この特例が切れ始めた自治体が平成25年度までに8、同26年度から24、同27年度は215、同28年度は337と急増するとのことです。

 これに合併の「アメ」として、国が制度化した借金が追い打ちをかけ、一方、合併による行政の効率化はなかなか進まないため、全国どこの自治体もつぶれかねない。

などと問題提起されています。

そして、このあと篠山市のことが登場します。

次のような記事となっています。

 こんな自治体の不安を具現化したのが、兵庫県の丹波高地に囲まれた篠山市だ。全国の自治体職員から二つの意味で「篠山詣で」と言われ、視察が押し寄せた。かつては成功例として、今は挫折からの再生例としてだ。酒井 隆明市長は「合併ですべてが良くなるなんてうそばかり。国は夢を与えすぎた」と語る。

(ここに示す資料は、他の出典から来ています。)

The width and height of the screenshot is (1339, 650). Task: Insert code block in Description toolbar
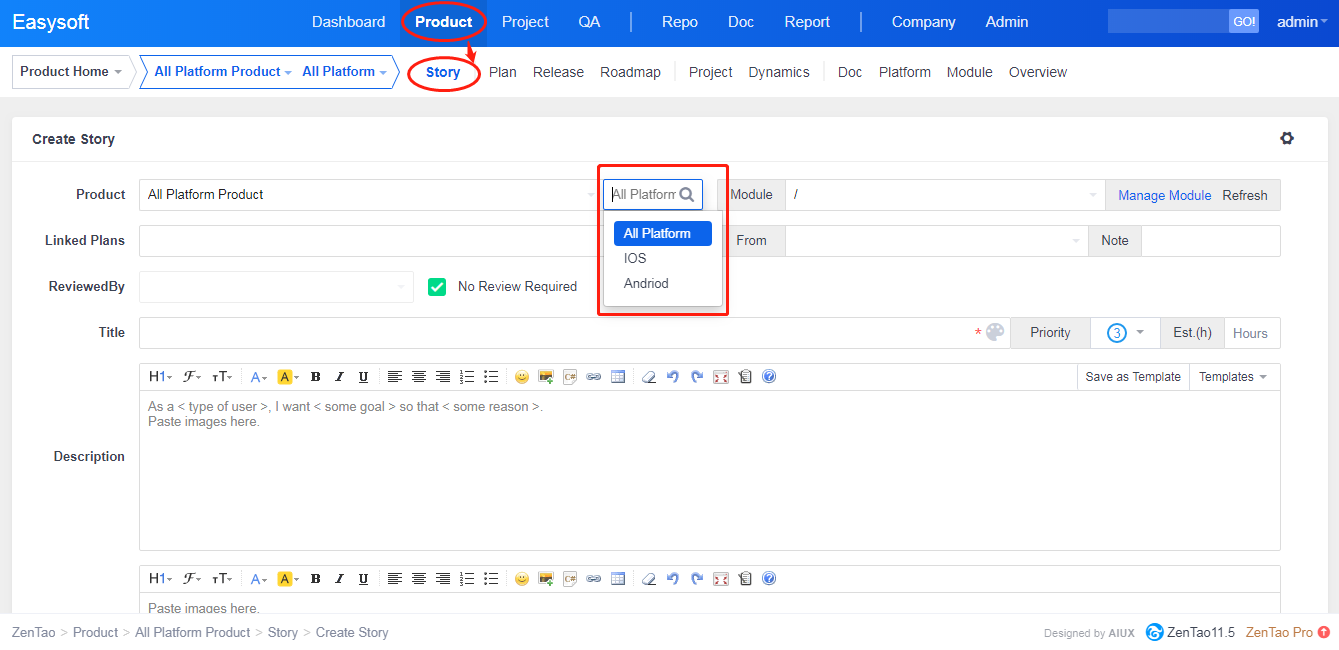coord(570,377)
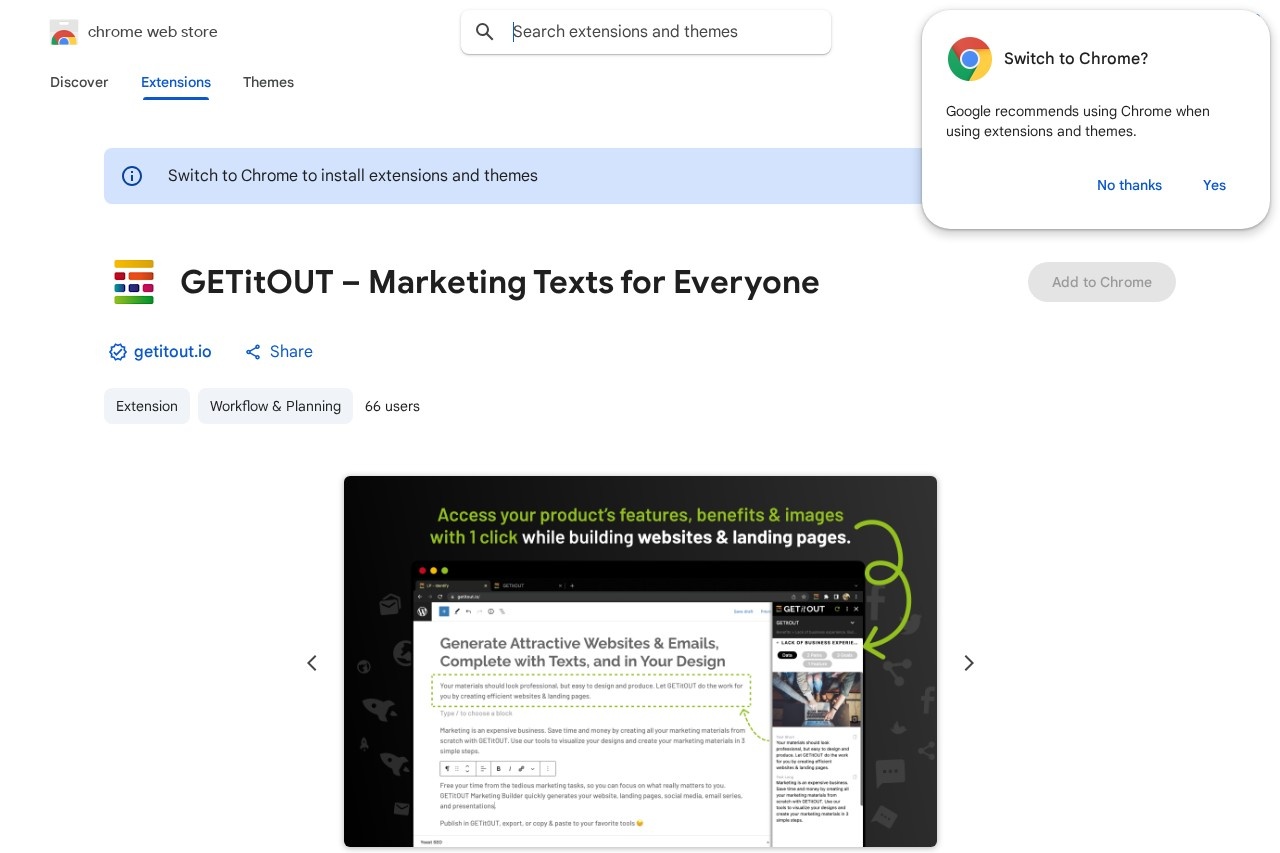Switch to the Themes tab

(x=268, y=82)
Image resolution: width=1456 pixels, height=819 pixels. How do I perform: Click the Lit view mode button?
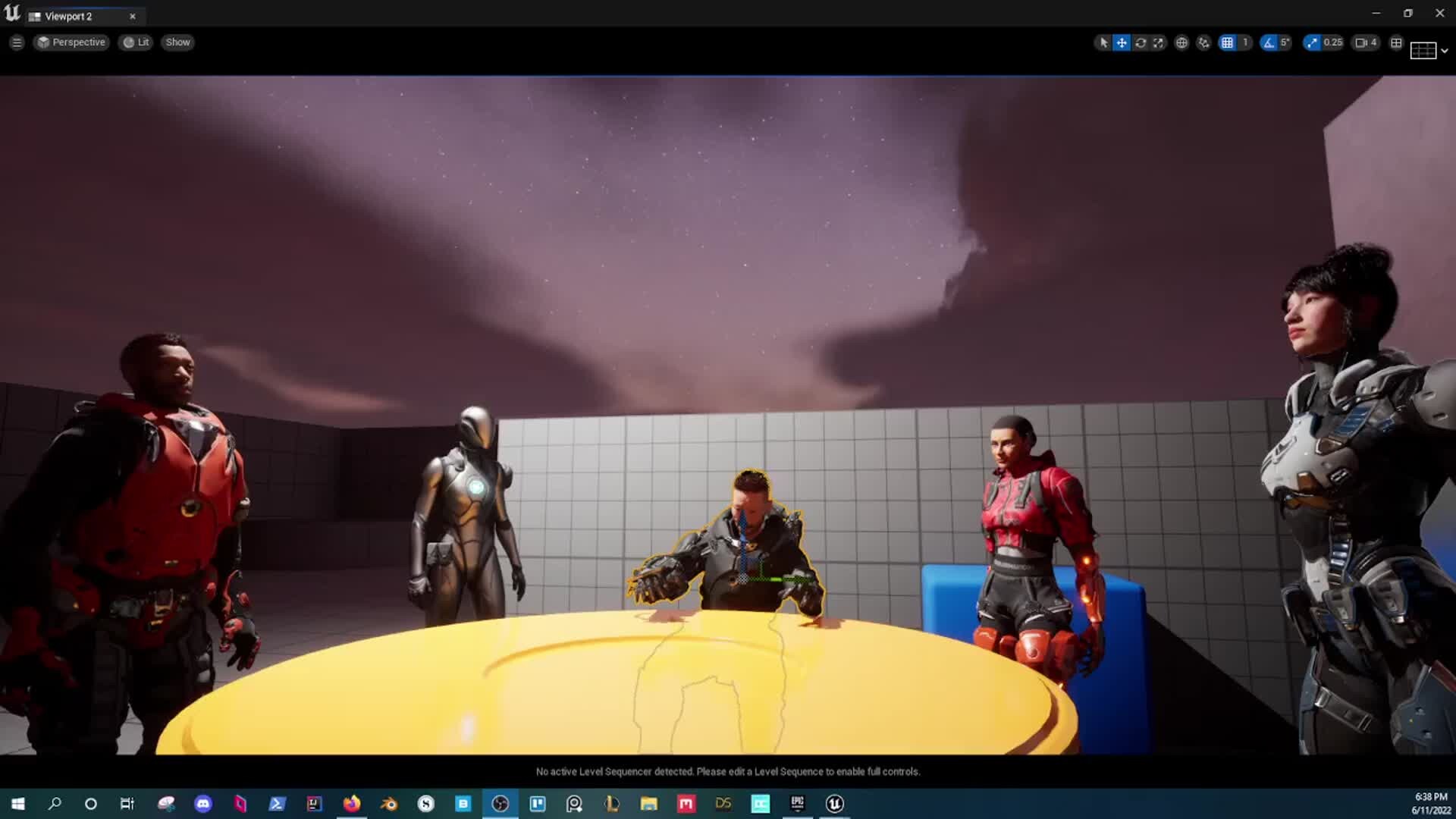(x=136, y=42)
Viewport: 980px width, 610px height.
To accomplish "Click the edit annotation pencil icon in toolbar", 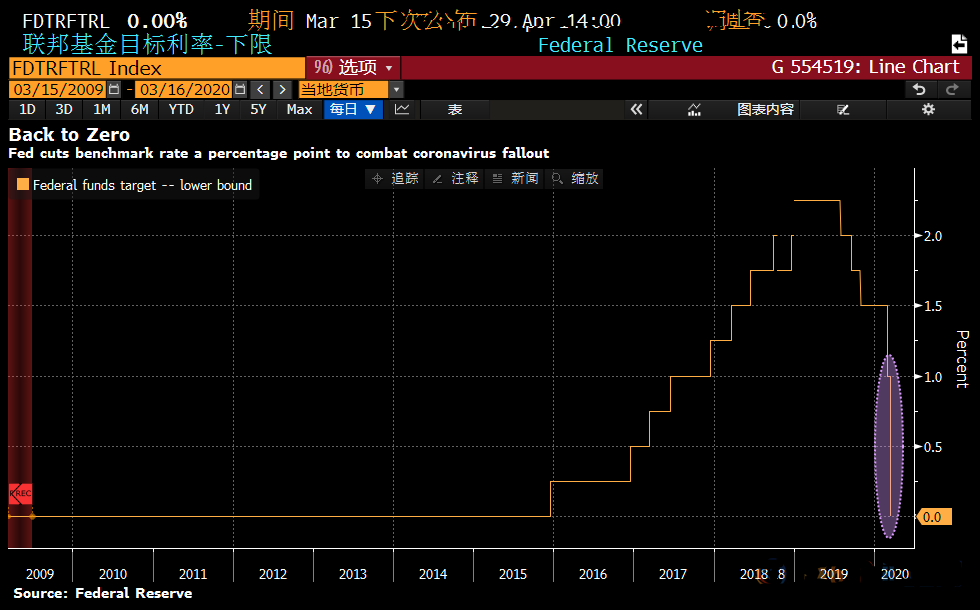I will click(x=842, y=109).
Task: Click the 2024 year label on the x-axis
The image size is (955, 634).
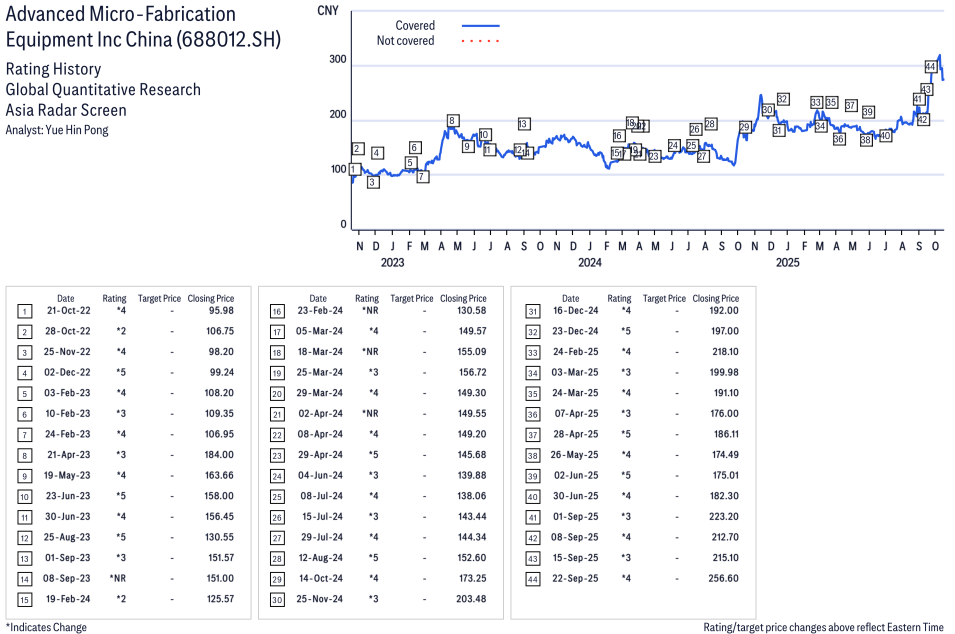Action: pyautogui.click(x=590, y=263)
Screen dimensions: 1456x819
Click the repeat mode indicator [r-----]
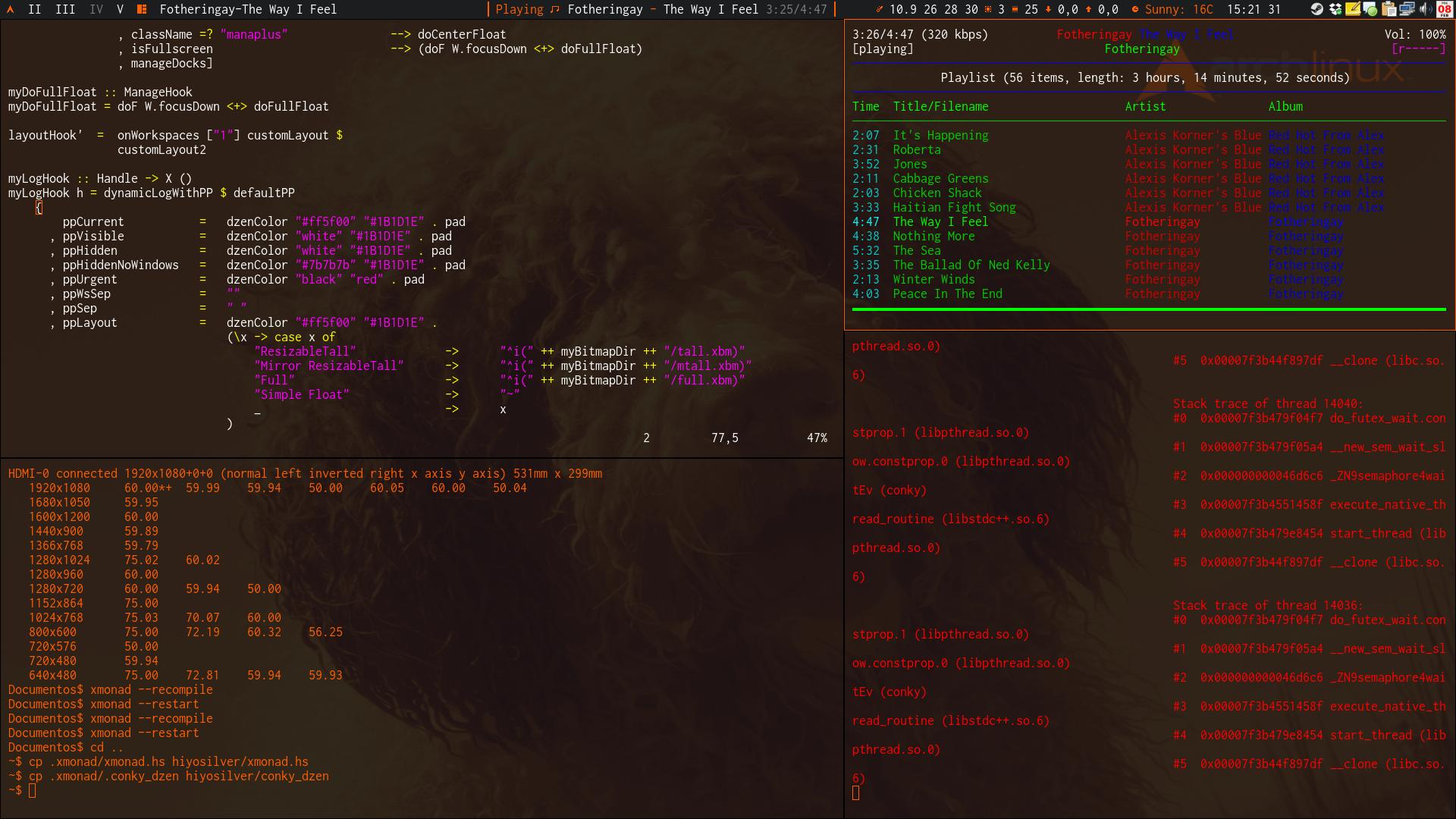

 同市は99年4月、平成の大合併では初の4町合併を実現。将来の人口増を見込み、合併特例債で144億円を借金し、輸入れんが造りの図書館や温水プール付き運動公園など「ハコモノ」を次々に建てた。当時は「バラ色の合併」として視察が相次いだ。

 ところが、人口はピークの4万8千人から減る一方で交付税の特例もまもなく切れる。03年度には、市の借金は年間予算の2倍強にあたる1136億円に。職員を700人から450人にまで減らし、給与も10%をカット。五つある支所も窓口業務のみにし、常駐の正職員が1人というところもある。どん底から立ち直ろうとするノウハウを知りたいとの視察が絶えない。

2014年2月28日朝日新聞掲載 『「合併促進剤」の副作用』より一部抜粋

 私が1時間話したことが、わずか3行になってしまっています。

 私とすれば、「4町が一体化したまちづくりができるようになったし、行政もスリム化し、合併の意義はあった。しかし周辺地域は決して良くなっていないので、配慮が必要。厳しい財政に陥ったが、篠山再生計画により着実に健全化を図っています。市民の理解のおかげです。」と話したのですが…

 昨年、合併市のうち、241市が連絡協議会を設立し、交付税の特例存続を求め、これに自民党国会議員が議員連盟をつくり、総務省に働きかけたとのこと。

 そのため、合併後10年以降に削減される交付税の金額が当初予定の2分の1に緩和される見通しとなっているようです。

 これについては、やや複雑なものがあります。

 それはすでに篠山市は、平成22年度から、この交付税の削減にずっと耐えてきているからです。

 今になって緩和されるのは、少し話がおかしいという気もしますが、結果的に篠山市にとってもプラスになる(削減額が緩和される)のであれば、嬉しいことです。

 国の交付税会計そのものが厳しいため、決して安心まではできないとも思います。

 合併の目的はあくまで行財政改革のためと言われます。

 しかし、これ以上の広範囲となる合併は、周辺地に目が届かず、住民の声が届かなくなり、市民本位の自治そのものが成り立たなくなり、賛成ではありません。